The radar’s use was donated my a large aerospace company that happened at the time to have under contract a Dutch company that had a highly transportable Doppler radar.

The two Dutch fellows who operated that system arrived on site the day before the launch and were fully set up that evening (the whole system fit in the back of a rental SUV). They were packed and away the following evening (launch was a bit after noon, as I recall).

I don’t know why that system was in the US at the time but I assume that it being available was due to the usual schedule delays that are common to aerospace projects and that Dave Crisalli was able to talk the big company into covering a couple of days travel (or maybe he covered the travel…I don’t know) because they were already paying for those folks standing around anyway.

Bill

There was never mystery, only who actually knew the facts and didn't assume that it was hired or was a full rig that was procured via Dave's, Brian's, or Tom's, day jobs or contacts via their day jobs. There was a scuttlebutt about just that not long after the project story was written and before it was posted if I recall that decried just that. When in reality it was their jobs that allowed the Dutch company to find out about their launch and ask to come and try their rig out on it. That is from memory bare in mind, and that was a long long time ago and I was barely no longer a teenager at that time. Wait....no, still was a teenager. Part of that might been a bit hearsay, though the information came from a reliable source and fellow RRS member.

IIRC as well, the radar it was for testing, not actually hired for a project.

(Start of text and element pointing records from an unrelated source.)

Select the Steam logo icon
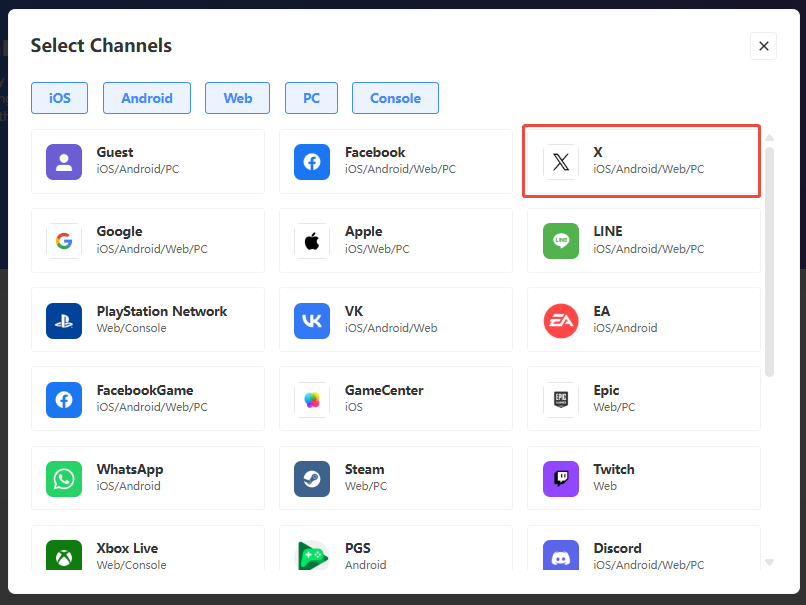806x605 pixels. click(312, 478)
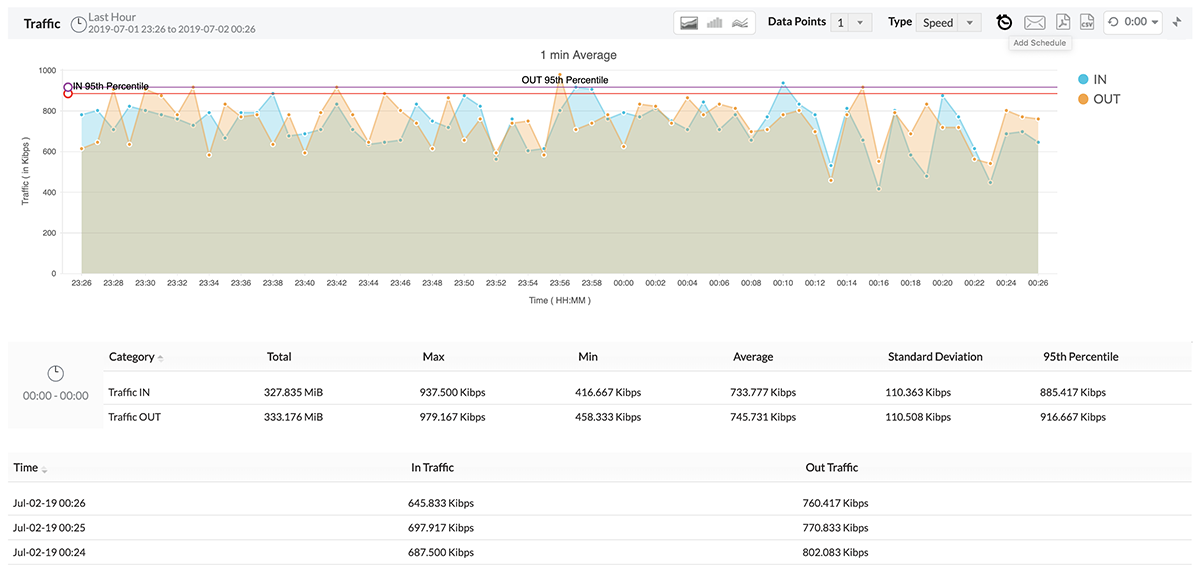This screenshot has height=568, width=1200.
Task: Export the traffic data as CSV
Action: tap(1086, 22)
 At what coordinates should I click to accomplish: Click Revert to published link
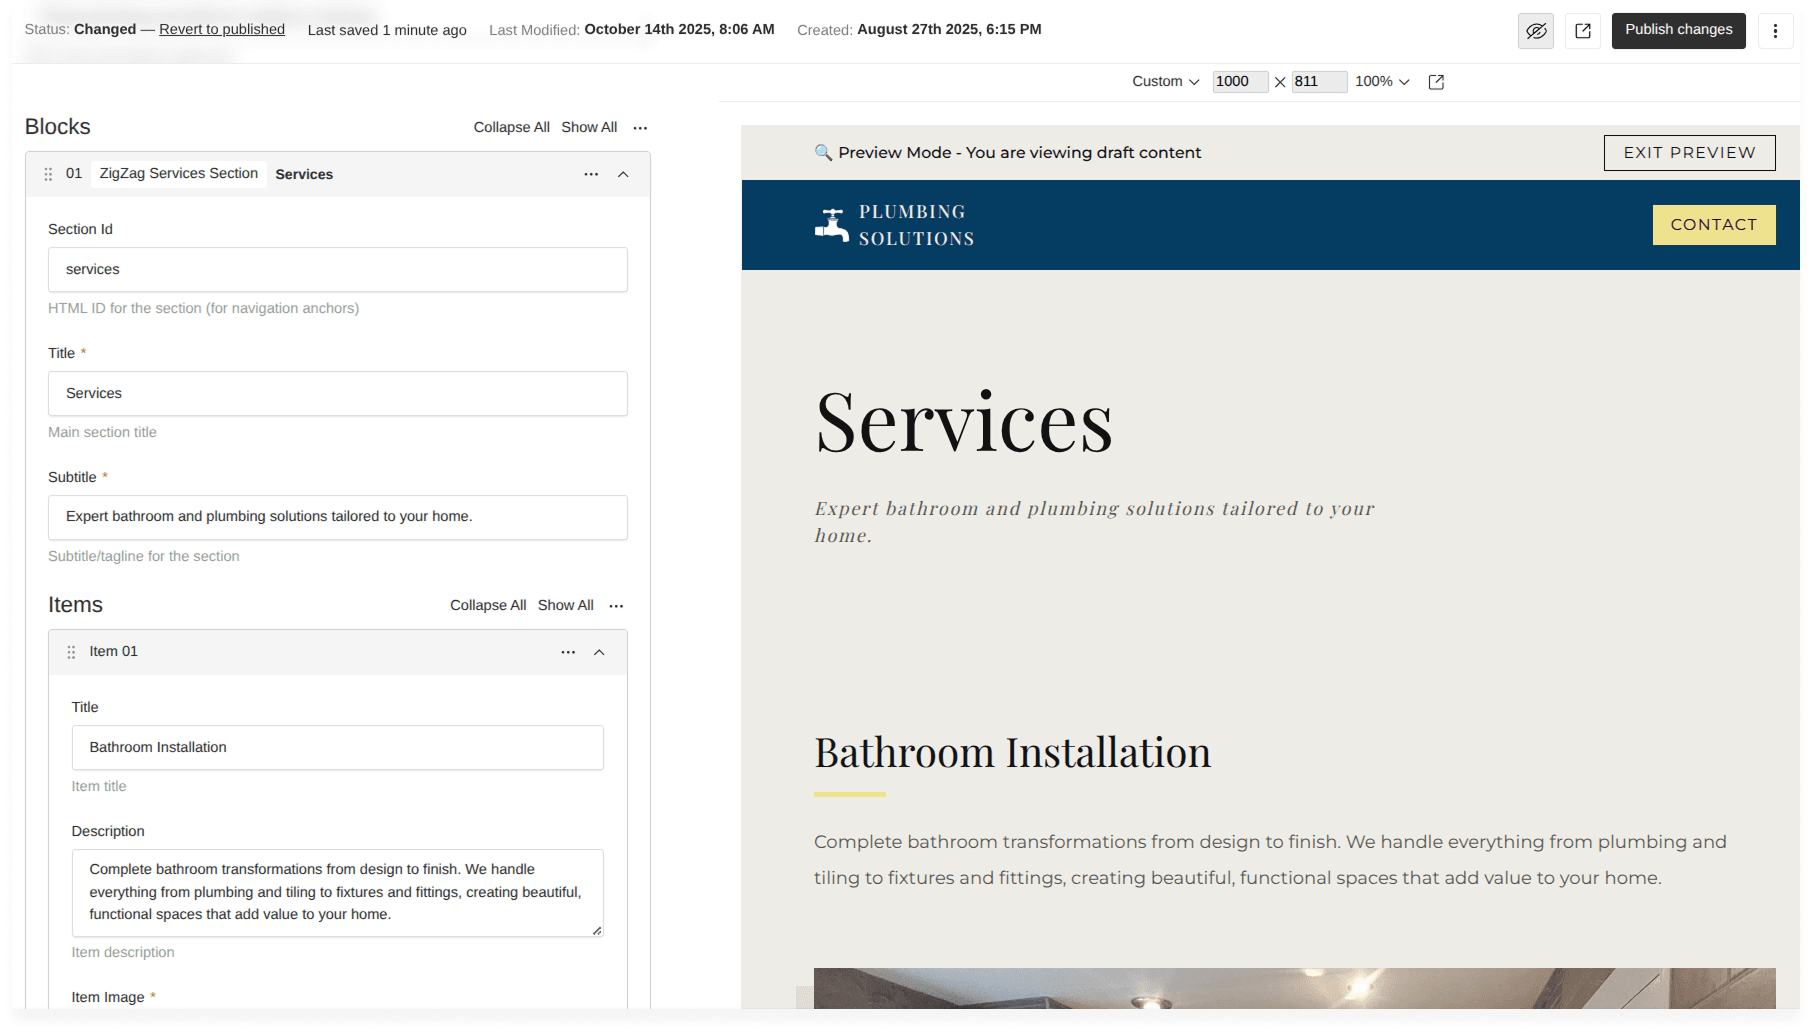tap(222, 30)
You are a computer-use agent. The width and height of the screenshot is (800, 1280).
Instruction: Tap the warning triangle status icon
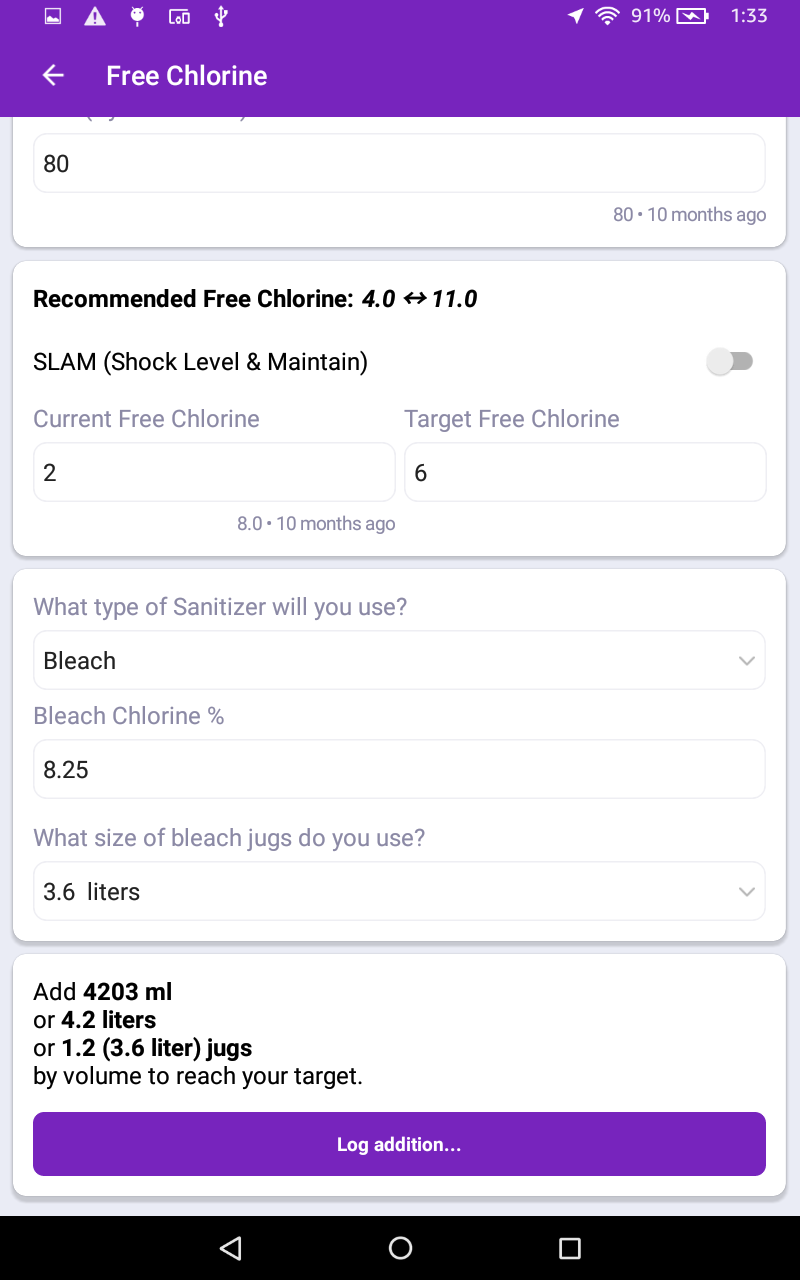95,16
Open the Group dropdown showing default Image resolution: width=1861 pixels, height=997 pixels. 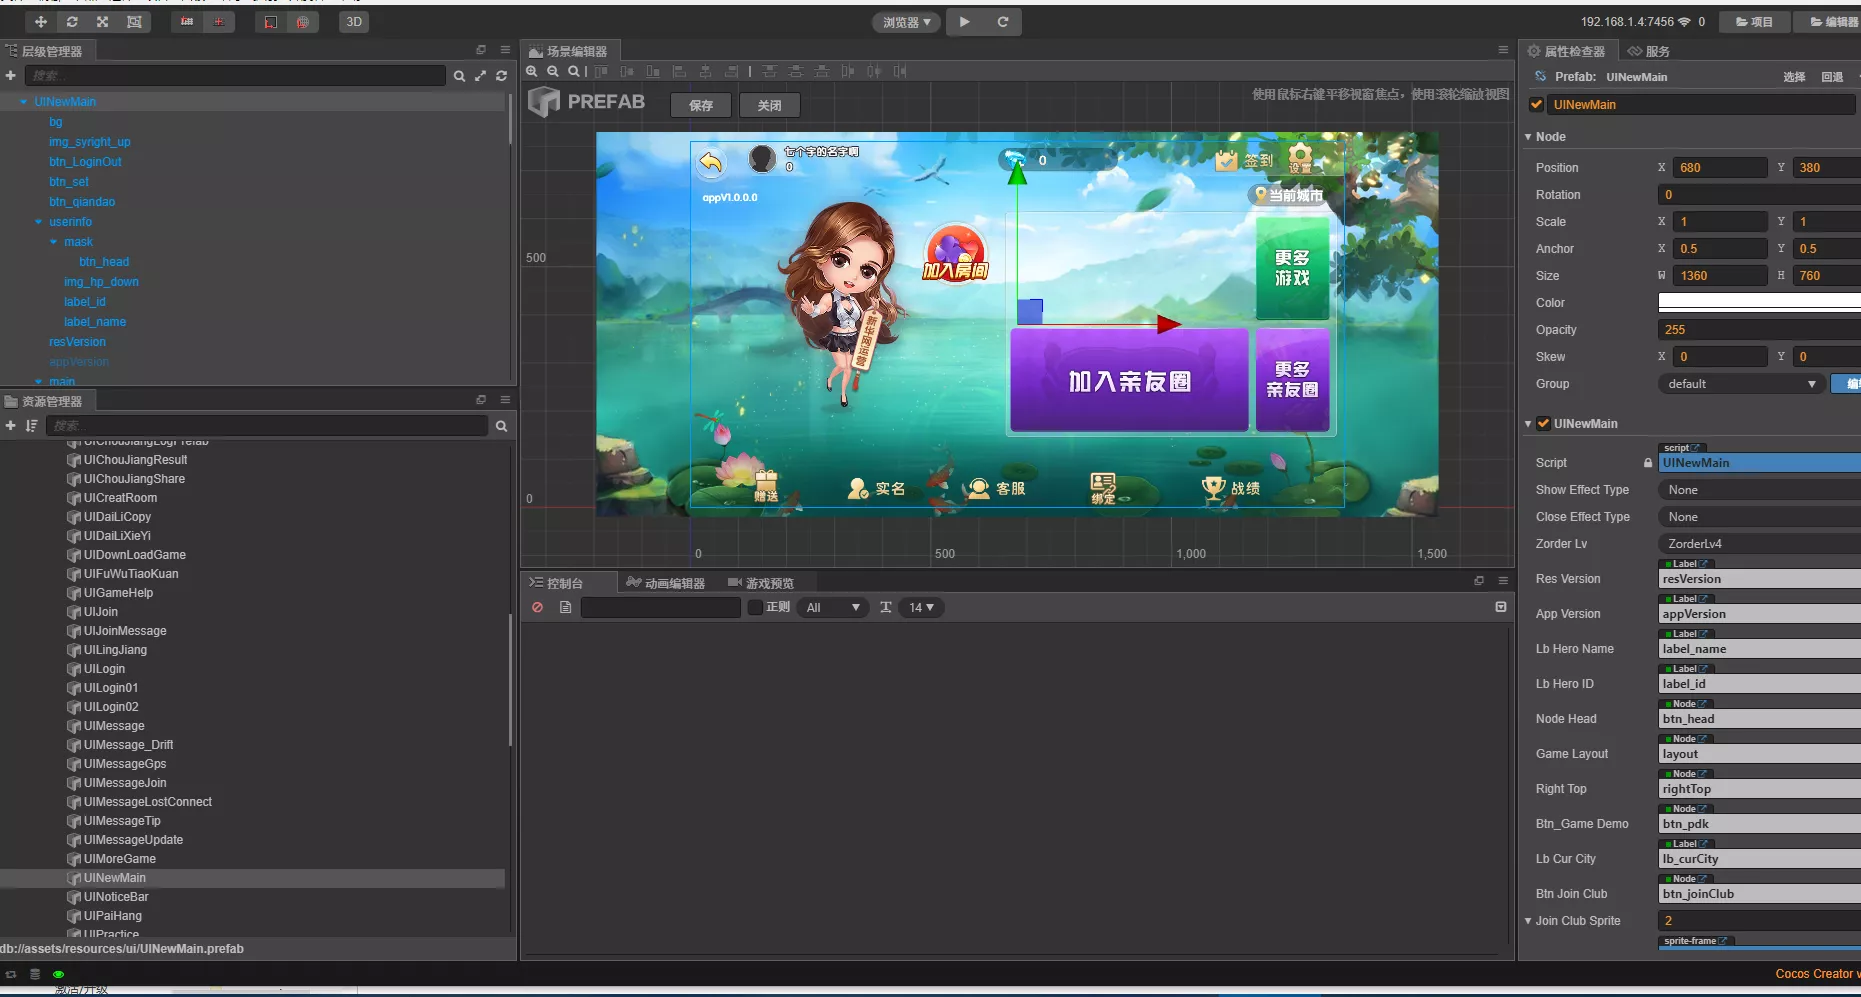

Its size was the most amazing thing at that time and its portability.

IIRC2 there were some that were trying to jerry-rig the F4 Phantom low pulse radar for amateur tracking purposes but it never materialized and access to those units was "accidental" via a scraping company that will remain nameless.
 
One thing to mention regarding my above comment about the F4 Phantom's radar.

The F4's radar unit is relatively special in that the radar unit, its antenna, and the controller are able to be completely separated and operated outside the purview of the aircraft. This makes it very easy to use on its own as long as you know how to use them, operate them, control them, etc. Its not as easy as hookup XYZ voltage at XYZ Hz and it works. But its not as complex as others that are integrated into the aircrafts subsystems and are required to operate.

As well, the F4's radar antenna has a nice feature in that if you disconnect the actuators, you can guide it manually in a manner called "Spotlighting."

Ok, enough information from me........
 
I had a two-stager go to M3.7 by accident. It was supposed to stay around M3 but staged early.

My interpretation of amateur rocketry (FWIW):

Non-commercial, amateur rocketry
High Power Model Rocketry (HPR), kits or scratch built:
NAR/TRA with commercial motors.​
High power research rocketry (TRA insured):
HPR with an individual's homemade propellant with no sponsors.​
HPR with homemade propellant, group of individuals with no sponsors.​
Non-sponsored amateur rocketry:
TRA research rocketry with homemade propellant and approved exceptions to fly at remote locations.​
Individual or group, self-insured, homemade propellant, no commercial sponsors.​
This includes teams with members who have related professions, but no use of company assets.​
Sponsored amateur rocketry:
TRA or self-insured rocketry, individual(s) with professional sponsors for funding or loaned assets.​
This includes teams from educational institutions.​
Commercial, non-amateur, Rocketry:
FAA definition:
Total impulse >889,600 Ns-sec or altitude >150km, comply with 14 CFR Chapter III.​
Common definition:
Any rocket flight operated by a business entity, for profit, or for research & development.​
This does not include rocket flights sponsored by a business solely for brand recognition.​
This does not include rocket flights by individuals who are doing a demo for an HPR company.​

I think most people accept the category "Non-sponsored amateur rocketry" (above) as the authentic, classic definition for records or categories of achievement. Super special is that category done solely by one individual.